1894
Ostatnia aktualizacja:
17.11.2017 12:20
10 lutego umarł Tadeusz Bobrowski, najbliższy Korzeniowskiemu członek rodziny. Jeszcze 10 lat po jego śmierci pisał w liście do przyjaciela: "O moim Wuju, opiekunie i dobrodzieju, nie mogę na zimno pisać. Do dzisiejszego dnia. [...] Był to człowiek wielkiego charakteru i niepospolitego rozumu.
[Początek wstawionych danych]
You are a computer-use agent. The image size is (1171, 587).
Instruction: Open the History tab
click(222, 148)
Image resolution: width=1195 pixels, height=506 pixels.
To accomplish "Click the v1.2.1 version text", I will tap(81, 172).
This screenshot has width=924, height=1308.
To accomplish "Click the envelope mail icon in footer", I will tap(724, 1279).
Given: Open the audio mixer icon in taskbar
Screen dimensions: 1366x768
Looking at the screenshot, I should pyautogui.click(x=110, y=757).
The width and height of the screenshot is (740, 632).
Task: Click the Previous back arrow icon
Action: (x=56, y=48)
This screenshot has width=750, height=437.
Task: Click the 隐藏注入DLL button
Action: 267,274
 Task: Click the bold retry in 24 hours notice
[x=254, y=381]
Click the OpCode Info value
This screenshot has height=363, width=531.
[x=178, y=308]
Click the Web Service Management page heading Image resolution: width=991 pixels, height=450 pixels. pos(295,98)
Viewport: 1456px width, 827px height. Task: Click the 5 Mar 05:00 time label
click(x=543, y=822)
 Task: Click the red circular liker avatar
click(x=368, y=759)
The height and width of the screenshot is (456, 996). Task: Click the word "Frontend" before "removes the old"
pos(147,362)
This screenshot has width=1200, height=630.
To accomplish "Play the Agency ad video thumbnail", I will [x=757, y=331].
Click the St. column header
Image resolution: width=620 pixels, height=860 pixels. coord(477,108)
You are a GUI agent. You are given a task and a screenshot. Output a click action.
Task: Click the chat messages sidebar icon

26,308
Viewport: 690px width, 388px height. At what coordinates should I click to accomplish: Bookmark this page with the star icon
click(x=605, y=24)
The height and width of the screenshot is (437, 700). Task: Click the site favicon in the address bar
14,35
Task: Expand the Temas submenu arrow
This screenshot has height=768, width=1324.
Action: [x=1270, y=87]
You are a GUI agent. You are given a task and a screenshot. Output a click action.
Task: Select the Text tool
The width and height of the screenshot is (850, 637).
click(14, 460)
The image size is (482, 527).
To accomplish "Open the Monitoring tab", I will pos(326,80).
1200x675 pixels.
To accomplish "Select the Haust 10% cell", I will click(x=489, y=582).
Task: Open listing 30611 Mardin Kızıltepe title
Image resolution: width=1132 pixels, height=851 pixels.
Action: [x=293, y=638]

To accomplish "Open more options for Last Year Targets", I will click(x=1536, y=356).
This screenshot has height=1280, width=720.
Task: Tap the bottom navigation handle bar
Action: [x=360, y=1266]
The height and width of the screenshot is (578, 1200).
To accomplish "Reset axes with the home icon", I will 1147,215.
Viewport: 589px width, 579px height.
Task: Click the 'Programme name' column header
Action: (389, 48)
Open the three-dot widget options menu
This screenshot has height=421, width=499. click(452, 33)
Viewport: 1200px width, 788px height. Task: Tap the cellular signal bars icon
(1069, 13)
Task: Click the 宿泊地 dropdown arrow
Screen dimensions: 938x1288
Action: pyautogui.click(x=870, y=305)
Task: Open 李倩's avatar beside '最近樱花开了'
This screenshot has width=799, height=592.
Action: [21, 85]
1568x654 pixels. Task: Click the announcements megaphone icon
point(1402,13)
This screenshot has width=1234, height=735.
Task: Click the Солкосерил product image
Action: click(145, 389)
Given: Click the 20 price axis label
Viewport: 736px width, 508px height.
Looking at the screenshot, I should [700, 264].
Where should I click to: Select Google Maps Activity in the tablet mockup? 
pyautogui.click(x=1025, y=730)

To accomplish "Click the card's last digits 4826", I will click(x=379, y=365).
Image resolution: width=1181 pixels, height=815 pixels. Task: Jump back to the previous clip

Chętki mojej na marynarki nie rozumiał, ale z zasady nie przeciwił się. W ciągu 20 lat wędrówek moich widziałem go cztery razy, ale jakiekolwiek dodatnie strony mój charakter posiada, zawdzięczam je przywiązaniu jego, opiece i wpływowi". Wuj zostawił mu w spadku 15 tys. rubli, co zapewniało mu stabilizację finansową na kilka lat. Poświęcił się pisaniu swojej pierwszej powieści. W kwietniu ukończył rękopis "Szaleństwa Almayera", w lipcu przesłał go do wydawcy, a w październiku powieść ukazała się podpisana pseudonimem Josepf Conrad. Niedługo później Korzeniowski zaczął pisać następną powieść "Wyrzutek".